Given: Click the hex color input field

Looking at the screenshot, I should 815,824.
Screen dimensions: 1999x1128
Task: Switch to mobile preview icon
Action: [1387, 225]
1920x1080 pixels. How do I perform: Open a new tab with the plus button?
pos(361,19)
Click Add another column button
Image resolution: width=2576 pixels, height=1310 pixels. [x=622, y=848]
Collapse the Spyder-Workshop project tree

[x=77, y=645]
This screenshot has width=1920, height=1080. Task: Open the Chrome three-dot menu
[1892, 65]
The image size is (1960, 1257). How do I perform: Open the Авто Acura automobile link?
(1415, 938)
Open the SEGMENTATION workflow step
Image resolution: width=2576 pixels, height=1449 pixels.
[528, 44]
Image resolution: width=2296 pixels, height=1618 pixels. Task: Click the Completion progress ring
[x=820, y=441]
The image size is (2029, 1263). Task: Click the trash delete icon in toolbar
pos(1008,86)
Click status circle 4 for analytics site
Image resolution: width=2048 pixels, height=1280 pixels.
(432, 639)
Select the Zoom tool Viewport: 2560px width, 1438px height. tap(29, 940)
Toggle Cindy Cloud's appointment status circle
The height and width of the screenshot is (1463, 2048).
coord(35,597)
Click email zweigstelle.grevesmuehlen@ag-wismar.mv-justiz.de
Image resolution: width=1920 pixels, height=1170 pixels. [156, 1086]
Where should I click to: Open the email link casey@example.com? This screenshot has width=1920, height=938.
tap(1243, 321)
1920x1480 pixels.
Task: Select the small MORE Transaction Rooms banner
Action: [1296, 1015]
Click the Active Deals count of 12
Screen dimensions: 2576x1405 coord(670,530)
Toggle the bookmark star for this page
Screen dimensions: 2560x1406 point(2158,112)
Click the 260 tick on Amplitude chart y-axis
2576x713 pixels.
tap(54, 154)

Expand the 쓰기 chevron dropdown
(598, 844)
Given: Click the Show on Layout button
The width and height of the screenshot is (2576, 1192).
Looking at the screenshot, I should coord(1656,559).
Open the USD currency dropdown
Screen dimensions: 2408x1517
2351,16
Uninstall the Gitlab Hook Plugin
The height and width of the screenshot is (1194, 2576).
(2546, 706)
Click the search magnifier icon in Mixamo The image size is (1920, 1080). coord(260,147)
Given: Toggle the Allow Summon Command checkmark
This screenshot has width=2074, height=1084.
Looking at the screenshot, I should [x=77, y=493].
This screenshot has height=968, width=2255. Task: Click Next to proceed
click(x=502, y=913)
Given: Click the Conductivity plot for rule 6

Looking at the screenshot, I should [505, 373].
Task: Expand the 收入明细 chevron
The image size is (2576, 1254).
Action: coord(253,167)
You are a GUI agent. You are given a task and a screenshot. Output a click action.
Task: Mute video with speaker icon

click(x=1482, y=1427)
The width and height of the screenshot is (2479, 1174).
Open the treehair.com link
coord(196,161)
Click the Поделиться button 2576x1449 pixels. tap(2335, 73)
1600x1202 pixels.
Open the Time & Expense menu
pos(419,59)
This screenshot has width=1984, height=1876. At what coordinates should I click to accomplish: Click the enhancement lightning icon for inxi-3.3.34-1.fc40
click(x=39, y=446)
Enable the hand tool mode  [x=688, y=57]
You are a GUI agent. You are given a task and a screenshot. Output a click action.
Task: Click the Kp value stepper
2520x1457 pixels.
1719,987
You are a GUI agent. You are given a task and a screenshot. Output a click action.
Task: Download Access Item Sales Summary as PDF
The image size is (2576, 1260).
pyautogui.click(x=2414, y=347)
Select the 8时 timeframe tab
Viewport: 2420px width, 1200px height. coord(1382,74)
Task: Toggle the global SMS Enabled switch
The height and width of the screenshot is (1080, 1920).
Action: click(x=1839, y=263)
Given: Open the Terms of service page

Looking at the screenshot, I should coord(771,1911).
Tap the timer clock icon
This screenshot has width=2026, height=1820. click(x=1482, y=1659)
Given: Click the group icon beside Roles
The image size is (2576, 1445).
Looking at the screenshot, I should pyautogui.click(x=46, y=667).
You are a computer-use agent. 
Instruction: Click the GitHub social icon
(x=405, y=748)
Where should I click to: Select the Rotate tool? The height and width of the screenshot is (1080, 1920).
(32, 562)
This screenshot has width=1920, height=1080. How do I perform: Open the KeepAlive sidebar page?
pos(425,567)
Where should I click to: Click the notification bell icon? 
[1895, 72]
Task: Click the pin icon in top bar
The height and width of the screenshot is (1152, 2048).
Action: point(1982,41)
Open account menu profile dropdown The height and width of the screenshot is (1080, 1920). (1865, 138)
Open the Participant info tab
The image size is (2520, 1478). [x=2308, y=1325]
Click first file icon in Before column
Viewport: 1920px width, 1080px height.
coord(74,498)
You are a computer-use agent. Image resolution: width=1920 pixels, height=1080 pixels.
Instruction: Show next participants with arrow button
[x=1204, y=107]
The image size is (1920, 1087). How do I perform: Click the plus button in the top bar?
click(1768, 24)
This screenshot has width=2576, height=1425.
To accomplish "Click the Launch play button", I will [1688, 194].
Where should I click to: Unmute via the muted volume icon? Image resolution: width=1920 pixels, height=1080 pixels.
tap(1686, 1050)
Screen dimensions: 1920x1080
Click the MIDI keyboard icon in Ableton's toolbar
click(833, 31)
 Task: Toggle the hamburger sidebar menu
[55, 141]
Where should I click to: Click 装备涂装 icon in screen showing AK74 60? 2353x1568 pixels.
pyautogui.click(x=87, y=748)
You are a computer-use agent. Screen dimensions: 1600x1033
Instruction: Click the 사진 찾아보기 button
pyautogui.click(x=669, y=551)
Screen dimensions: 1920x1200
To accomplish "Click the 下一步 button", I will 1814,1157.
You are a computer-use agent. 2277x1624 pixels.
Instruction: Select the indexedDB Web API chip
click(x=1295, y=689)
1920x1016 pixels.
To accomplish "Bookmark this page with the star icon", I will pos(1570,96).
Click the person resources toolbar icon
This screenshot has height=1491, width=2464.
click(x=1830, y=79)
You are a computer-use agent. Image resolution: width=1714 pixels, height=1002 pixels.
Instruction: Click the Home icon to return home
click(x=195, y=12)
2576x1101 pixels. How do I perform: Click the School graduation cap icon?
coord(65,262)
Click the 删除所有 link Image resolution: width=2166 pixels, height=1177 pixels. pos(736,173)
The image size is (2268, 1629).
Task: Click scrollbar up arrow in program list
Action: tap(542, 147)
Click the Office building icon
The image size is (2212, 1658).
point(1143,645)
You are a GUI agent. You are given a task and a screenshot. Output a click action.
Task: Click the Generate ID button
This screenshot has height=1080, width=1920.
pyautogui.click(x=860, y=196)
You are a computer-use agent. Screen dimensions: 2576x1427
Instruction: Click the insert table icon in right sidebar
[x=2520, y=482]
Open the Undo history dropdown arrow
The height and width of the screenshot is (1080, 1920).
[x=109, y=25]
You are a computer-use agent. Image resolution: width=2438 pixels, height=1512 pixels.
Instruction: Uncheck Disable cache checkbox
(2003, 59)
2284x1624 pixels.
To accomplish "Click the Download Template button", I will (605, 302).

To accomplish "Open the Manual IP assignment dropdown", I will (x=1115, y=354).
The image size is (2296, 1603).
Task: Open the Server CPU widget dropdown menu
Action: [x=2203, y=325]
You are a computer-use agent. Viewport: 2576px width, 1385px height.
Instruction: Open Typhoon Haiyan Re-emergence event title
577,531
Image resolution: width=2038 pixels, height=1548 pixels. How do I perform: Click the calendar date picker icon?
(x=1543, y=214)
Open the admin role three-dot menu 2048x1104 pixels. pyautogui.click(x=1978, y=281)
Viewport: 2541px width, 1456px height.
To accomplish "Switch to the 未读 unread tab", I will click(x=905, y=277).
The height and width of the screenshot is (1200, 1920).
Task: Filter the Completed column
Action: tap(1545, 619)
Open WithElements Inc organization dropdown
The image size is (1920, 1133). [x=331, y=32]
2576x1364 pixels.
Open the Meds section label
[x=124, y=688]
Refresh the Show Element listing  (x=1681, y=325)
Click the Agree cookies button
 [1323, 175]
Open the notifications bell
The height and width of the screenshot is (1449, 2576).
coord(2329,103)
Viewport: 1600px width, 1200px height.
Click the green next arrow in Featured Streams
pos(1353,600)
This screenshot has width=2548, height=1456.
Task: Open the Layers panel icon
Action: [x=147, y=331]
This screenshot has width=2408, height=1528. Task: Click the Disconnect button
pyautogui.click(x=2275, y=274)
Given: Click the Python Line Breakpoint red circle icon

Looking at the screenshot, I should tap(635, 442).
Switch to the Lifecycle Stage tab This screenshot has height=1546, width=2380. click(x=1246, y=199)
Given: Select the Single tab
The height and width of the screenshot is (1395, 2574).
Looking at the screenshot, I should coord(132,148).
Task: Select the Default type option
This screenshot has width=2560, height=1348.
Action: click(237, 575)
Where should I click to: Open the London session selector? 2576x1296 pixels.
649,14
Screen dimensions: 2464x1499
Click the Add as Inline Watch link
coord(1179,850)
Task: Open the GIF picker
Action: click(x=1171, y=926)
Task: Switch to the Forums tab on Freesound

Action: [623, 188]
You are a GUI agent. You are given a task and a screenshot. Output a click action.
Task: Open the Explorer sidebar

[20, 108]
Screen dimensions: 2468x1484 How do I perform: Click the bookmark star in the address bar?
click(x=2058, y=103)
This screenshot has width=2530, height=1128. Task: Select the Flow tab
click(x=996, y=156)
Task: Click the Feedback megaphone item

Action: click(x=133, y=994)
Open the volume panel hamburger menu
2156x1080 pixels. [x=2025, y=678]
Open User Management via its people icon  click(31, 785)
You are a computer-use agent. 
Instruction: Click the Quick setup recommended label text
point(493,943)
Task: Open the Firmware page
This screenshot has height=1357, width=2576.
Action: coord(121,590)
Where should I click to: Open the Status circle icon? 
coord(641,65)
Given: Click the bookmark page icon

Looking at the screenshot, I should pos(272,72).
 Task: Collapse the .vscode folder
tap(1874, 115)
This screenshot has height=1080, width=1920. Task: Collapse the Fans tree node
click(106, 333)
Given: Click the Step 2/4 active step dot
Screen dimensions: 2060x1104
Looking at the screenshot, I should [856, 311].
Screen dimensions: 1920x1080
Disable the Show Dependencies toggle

━━━━━━━━

» Problem to solve:
Please give back only the lines between the first line of the entries and the line with "Given: Toggle the", both ends included, word for word.

» Result:
Given: Click the hex color input field

Looking at the screenshot, I should 815,824.
Screen dimensions: 1999x1128
Task: Switch to mobile preview icon
Action: [1387, 225]
1920x1080 pixels. How do I perform: Open a new tab with the plus button?
pos(361,19)
Click Add another column button
Image resolution: width=2576 pixels, height=1310 pixels. [x=622, y=848]
Collapse the Spyder-Workshop project tree

[x=77, y=645]
This screenshot has width=1920, height=1080. Task: Open the Chrome three-dot menu
[1892, 65]
The image size is (1960, 1257). How do I perform: Open the Авто Acura automobile link?
(1415, 938)
Open the SEGMENTATION workflow step
Image resolution: width=2576 pixels, height=1449 pixels.
[528, 44]
Image resolution: width=2296 pixels, height=1618 pixels. Task: Click the Completion progress ring
[x=820, y=441]
The image size is (2029, 1263). Task: Click the trash delete icon in toolbar
pos(1008,86)
Click status circle 4 for analytics site
Image resolution: width=2048 pixels, height=1280 pixels.
(432, 639)
Select the Zoom tool Viewport: 2560px width, 1438px height. tap(29, 940)
Toggle Cindy Cloud's appointment status circle
The height and width of the screenshot is (1463, 2048).
coord(35,597)
Click email zweigstelle.grevesmuehlen@ag-wismar.mv-justiz.de
Image resolution: width=1920 pixels, height=1170 pixels. [156, 1086]
Where should I click to: Open the email link casey@example.com? This screenshot has width=1920, height=938.
tap(1243, 321)
1920x1480 pixels.
Task: Select the small MORE Transaction Rooms banner
Action: [1296, 1015]
Click the Active Deals count of 12
Screen dimensions: 2576x1405 coord(670,530)
Toggle the bookmark star for this page
Screen dimensions: 2560x1406 point(2158,112)
Click the 260 tick on Amplitude chart y-axis
2576x713 pixels.
tap(54, 154)

Expand the 쓰기 chevron dropdown
(598, 844)
Given: Click the Show on Layout button
The width and height of the screenshot is (2576, 1192).
Looking at the screenshot, I should coord(1656,559).
Open the USD currency dropdown
Screen dimensions: 2408x1517
2351,16
Uninstall the Gitlab Hook Plugin
The height and width of the screenshot is (1194, 2576).
(2546, 706)
Click the search magnifier icon in Mixamo The image size is (1920, 1080). coord(260,147)
Given: Toggle the Allow Summon Command checkmark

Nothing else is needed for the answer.